Your assignment:
The records that follow are to be repeated exactly, in full.

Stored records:
###

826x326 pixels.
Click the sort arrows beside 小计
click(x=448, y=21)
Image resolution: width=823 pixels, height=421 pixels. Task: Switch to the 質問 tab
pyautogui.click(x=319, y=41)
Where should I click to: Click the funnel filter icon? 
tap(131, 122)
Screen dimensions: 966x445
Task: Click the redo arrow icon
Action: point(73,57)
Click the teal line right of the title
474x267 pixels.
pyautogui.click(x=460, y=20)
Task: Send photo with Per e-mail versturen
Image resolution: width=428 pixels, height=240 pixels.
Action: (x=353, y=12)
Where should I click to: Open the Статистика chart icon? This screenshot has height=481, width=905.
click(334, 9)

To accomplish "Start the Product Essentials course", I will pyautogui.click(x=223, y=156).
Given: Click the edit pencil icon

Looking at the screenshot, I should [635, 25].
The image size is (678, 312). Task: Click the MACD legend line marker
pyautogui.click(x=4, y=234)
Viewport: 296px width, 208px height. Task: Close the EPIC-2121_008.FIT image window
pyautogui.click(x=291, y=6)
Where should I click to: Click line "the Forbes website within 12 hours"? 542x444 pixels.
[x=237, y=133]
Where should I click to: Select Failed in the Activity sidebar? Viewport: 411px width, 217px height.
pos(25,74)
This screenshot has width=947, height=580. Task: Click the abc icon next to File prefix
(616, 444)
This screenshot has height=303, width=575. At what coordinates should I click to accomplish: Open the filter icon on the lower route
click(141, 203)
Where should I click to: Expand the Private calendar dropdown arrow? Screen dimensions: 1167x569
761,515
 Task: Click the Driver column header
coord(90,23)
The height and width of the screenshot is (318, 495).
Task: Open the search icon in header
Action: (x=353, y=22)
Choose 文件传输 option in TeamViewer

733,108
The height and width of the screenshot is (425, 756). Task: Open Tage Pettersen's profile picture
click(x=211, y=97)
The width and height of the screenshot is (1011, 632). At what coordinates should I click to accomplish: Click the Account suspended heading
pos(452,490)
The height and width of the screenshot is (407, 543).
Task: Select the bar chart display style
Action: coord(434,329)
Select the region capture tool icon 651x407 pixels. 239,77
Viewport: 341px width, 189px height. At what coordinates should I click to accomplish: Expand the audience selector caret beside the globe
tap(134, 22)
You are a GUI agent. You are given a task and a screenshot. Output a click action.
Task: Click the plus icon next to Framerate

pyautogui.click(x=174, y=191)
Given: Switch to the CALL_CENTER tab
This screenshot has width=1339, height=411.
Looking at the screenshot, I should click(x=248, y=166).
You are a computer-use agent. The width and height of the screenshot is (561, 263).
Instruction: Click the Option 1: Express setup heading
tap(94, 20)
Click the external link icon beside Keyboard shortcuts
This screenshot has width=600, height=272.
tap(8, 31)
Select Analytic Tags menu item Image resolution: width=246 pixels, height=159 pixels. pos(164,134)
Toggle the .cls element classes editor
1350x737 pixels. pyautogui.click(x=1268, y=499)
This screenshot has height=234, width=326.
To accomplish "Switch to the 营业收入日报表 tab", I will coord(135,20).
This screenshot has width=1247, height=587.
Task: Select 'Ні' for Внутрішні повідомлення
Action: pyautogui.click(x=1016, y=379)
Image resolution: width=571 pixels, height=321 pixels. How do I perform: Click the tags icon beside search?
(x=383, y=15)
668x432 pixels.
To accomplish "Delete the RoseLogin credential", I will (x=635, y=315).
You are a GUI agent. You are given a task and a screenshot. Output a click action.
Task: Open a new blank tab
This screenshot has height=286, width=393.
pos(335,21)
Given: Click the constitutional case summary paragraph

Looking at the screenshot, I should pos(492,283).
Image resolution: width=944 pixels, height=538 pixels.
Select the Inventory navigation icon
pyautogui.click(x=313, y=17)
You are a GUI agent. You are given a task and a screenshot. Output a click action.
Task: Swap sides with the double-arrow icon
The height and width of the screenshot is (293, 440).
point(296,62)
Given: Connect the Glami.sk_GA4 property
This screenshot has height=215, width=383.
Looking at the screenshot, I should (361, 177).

###

Reply to the exercise:
826x326 pixels.
Click the sort arrows beside 小计
click(x=448, y=21)
Image resolution: width=823 pixels, height=421 pixels. Task: Switch to the 質問 tab
pyautogui.click(x=319, y=41)
Where should I click to: Click the funnel filter icon? 
tap(131, 122)
Screen dimensions: 966x445
Task: Click the redo arrow icon
Action: point(73,57)
Click the teal line right of the title
474x267 pixels.
pyautogui.click(x=460, y=20)
Task: Send photo with Per e-mail versturen
Image resolution: width=428 pixels, height=240 pixels.
Action: (x=353, y=12)
Where should I click to: Open the Статистика chart icon? This screenshot has height=481, width=905.
click(334, 9)

To accomplish "Start the Product Essentials course", I will pyautogui.click(x=223, y=156).
Given: Click the edit pencil icon

Looking at the screenshot, I should [635, 25].
The image size is (678, 312). Task: Click the MACD legend line marker
pyautogui.click(x=4, y=234)
Viewport: 296px width, 208px height. Task: Close the EPIC-2121_008.FIT image window
pyautogui.click(x=291, y=6)
Where should I click to: Click line "the Forbes website within 12 hours"? 542x444 pixels.
[x=237, y=133]
Where should I click to: Select Failed in the Activity sidebar? Viewport: 411px width, 217px height.
pos(25,74)
This screenshot has width=947, height=580. Task: Click the abc icon next to File prefix
(616, 444)
This screenshot has height=303, width=575. At what coordinates should I click to accomplish: Open the filter icon on the lower route
click(141, 203)
Where should I click to: Expand the Private calendar dropdown arrow? Screen dimensions: 1167x569
761,515
 Task: Click the Driver column header
coord(90,23)
The height and width of the screenshot is (318, 495).
Task: Open the search icon in header
Action: (x=353, y=22)
Choose 文件传输 option in TeamViewer

733,108
The height and width of the screenshot is (425, 756). Task: Open Tage Pettersen's profile picture
click(x=211, y=97)
The width and height of the screenshot is (1011, 632). At what coordinates should I click to accomplish: Click the Account suspended heading
pos(452,490)
The height and width of the screenshot is (407, 543).
Task: Select the bar chart display style
Action: coord(434,329)
Select the region capture tool icon 651x407 pixels. 239,77
Viewport: 341px width, 189px height. At what coordinates should I click to accomplish: Expand the audience selector caret beside the globe
tap(134, 22)
You are a GUI agent. You are given a task and a screenshot. Output a click action.
Task: Click the plus icon next to Framerate

pyautogui.click(x=174, y=191)
Given: Switch to the CALL_CENTER tab
This screenshot has width=1339, height=411.
Looking at the screenshot, I should click(x=248, y=166).
You are a computer-use agent. The width and height of the screenshot is (561, 263).
Instruction: Click the Option 1: Express setup heading
tap(94, 20)
Click the external link icon beside Keyboard shortcuts
This screenshot has width=600, height=272.
tap(8, 31)
Select Analytic Tags menu item Image resolution: width=246 pixels, height=159 pixels. pos(164,134)
Toggle the .cls element classes editor
1350x737 pixels. pyautogui.click(x=1268, y=499)
This screenshot has height=234, width=326.
To accomplish "Switch to the 营业收入日报表 tab", I will coord(135,20).
This screenshot has width=1247, height=587.
Task: Select 'Ні' for Внутрішні повідомлення
Action: pyautogui.click(x=1016, y=379)
Image resolution: width=571 pixels, height=321 pixels. How do I perform: Click the tags icon beside search?
(x=383, y=15)
668x432 pixels.
To accomplish "Delete the RoseLogin credential", I will (x=635, y=315).
You are a GUI agent. You are given a task and a screenshot. Output a click action.
Task: Open a new blank tab
This screenshot has height=286, width=393.
pos(335,21)
Given: Click the constitutional case summary paragraph

Looking at the screenshot, I should pos(492,283).
Image resolution: width=944 pixels, height=538 pixels.
Select the Inventory navigation icon
pyautogui.click(x=313, y=17)
You are a GUI agent. You are given a task and a screenshot. Output a click action.
Task: Swap sides with the double-arrow icon
The height and width of the screenshot is (293, 440).
point(296,62)
Given: Connect the Glami.sk_GA4 property
This screenshot has height=215, width=383.
Looking at the screenshot, I should (361, 177).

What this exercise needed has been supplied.